Provided passage

# # # # #

However, I think the solution to this problem could be much more interesting, though it is incompatible with the current, content muncher approach to multiplayer design.  Fortunately, this solution gives me an excuse to talk about one of my favorite MMOs, RuneScape.  In Runescape, hardly anyone is at the level cap, because, when mapping out the leveling systems, the designers never intended anyone to actually reach the per-skill cap of 99.  Each of the game’s 27 skills has its own level, independent of any of the others.  Leveling them works the same for each one, regardless if you’re leveling your attack Skill_screen_old10.gifskill or your farming skill.  However, the game does approximate a player’s combat effectiveness through a combat level that gives a rough sense of how tough they might be.  But, most importantly, other skills, items and strategies can be used to circumvent this.  In WarCraft, if you are a level 60 character fighting a level 70 character, you are going to lose.  No matter what.  It is mathematically impossible for you to do any damage to them because of the math behind the hit rating stat.  Doesn’t matter if you’re the best player in the game, if they’re literally naked and you’ve got the best level-available gear, you will lose.  In Runescape, a combat level 60 character could wipe the floor with a combat level 70 character if they had 1) better gear 2) better food 3) a better prayer stat 4) a better sense of the combat and movement statistics or 5) a high magic or ranged stat.  Higher levels do undeniably increase combat effectiveness, but it doesn’t make it mathematically impossible for you to lose.  This allows for more creative solutions to combat problems other than “do they have higher numbers than me, if yes, I lose, if no, I win.”  So, this solution solves both problems: players can get a rough estimate of an enemy’s power by looking at combat level in a way they couldn’t by looking at character level in WoW or Destiny, but that level also doesn’t mathematically guarantee a victory.  It improves player knowledge and increases variety.

Ultimately, I don’t expect this solution to be used at any point.  MMOs/shared world games seem to be following the same design principles that require all players to be at the same level of power and adjust their content to match it accordingly.  And I get that, designers want fights to be balanced to the player’s power level, and don’t want fights to be too easy.  But I feel like that kind of design doesn’t fully explore the potential of MMOs in the same way Runescape’s or a similar one does.  Runescape has a myriad of problems, not the least of which being that it doesn’t really work as a multiplayer game (which is kind of a deal-breaker for a Massively MULTIPLAYER Online game).  But I still think the way it plays with leveling systems to do something other than creating a nicely-balanced treadmill of numbers could be used to create much more interesting experiences.

# # # # #

Data section
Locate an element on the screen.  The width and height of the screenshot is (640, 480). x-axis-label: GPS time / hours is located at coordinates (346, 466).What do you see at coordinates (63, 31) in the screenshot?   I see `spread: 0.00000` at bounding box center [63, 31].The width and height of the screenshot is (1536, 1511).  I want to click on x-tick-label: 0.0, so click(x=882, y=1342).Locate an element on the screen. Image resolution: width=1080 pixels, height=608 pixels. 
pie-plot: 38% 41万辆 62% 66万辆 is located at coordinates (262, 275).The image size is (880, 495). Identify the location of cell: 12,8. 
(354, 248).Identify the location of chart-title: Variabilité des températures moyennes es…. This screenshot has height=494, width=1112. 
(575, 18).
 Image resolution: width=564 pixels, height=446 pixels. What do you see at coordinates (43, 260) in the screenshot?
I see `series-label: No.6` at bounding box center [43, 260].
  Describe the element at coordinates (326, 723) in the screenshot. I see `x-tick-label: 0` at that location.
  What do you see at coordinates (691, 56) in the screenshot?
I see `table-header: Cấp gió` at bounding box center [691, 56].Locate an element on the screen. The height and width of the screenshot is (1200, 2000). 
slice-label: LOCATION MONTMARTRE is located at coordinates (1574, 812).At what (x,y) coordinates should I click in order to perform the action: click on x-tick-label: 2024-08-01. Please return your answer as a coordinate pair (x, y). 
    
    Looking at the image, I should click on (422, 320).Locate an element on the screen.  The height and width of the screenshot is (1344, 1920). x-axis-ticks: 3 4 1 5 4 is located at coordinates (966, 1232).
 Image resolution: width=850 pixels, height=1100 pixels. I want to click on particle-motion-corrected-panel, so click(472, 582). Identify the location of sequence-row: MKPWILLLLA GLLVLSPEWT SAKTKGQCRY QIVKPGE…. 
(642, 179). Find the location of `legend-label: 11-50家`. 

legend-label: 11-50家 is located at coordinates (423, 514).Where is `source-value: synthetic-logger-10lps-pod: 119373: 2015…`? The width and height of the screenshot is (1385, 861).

# # # # #

Action item A
In the passage on MMO leveling, condense the paragraph beginning "Ultimately, I don't expect this solution" into a short bulleted list that keeps its main points.
Action item B
From the passage on MMO leveling, print the text between "Ultimately, I don’t" and "more interesting experiences.", inclusive.

Exercise answer A
- The author does not expect this solution to ever be used.
- MMOs and shared-world games follow design principles that keep all players at the same power level and adjust content to match.
- Designers want fights balanced to player power and not too easy.
- The author feels this design does not fully explore the potential of MMOs the way RuneScape's approach does.
- RuneScape has many problems, including that it does not really work as a multiplayer game.
- The author still thinks its use of leveling systems, rather than a nicely balanced treadmill of numbers, could create much more interesting experiences.

Exercise answer B
Ultimately, I don’t expect this solution to be used at any point.  MMOs/shared world games seem to be following the same design principles that require all players to be at the same level of power and adjust their content to match it accordingly.  And I get that, designers want fights to be balanced to the player’s power level, and don’t want fights to be too easy.  But I feel like that kind of design doesn’t fully explore the potential of MMOs in the same way Runescape’s or a similar one does.  Runescape has a myriad of problems, not the least of which being that it doesn’t really work as a multiplayer game (which is kind of a deal-breaker for a Massively MULTIPLAYER Online game).  But I still think the way it plays with leveling systems to do something other than creating a nicely-balanced treadmill of numbers could be used to create much more interesting experiences.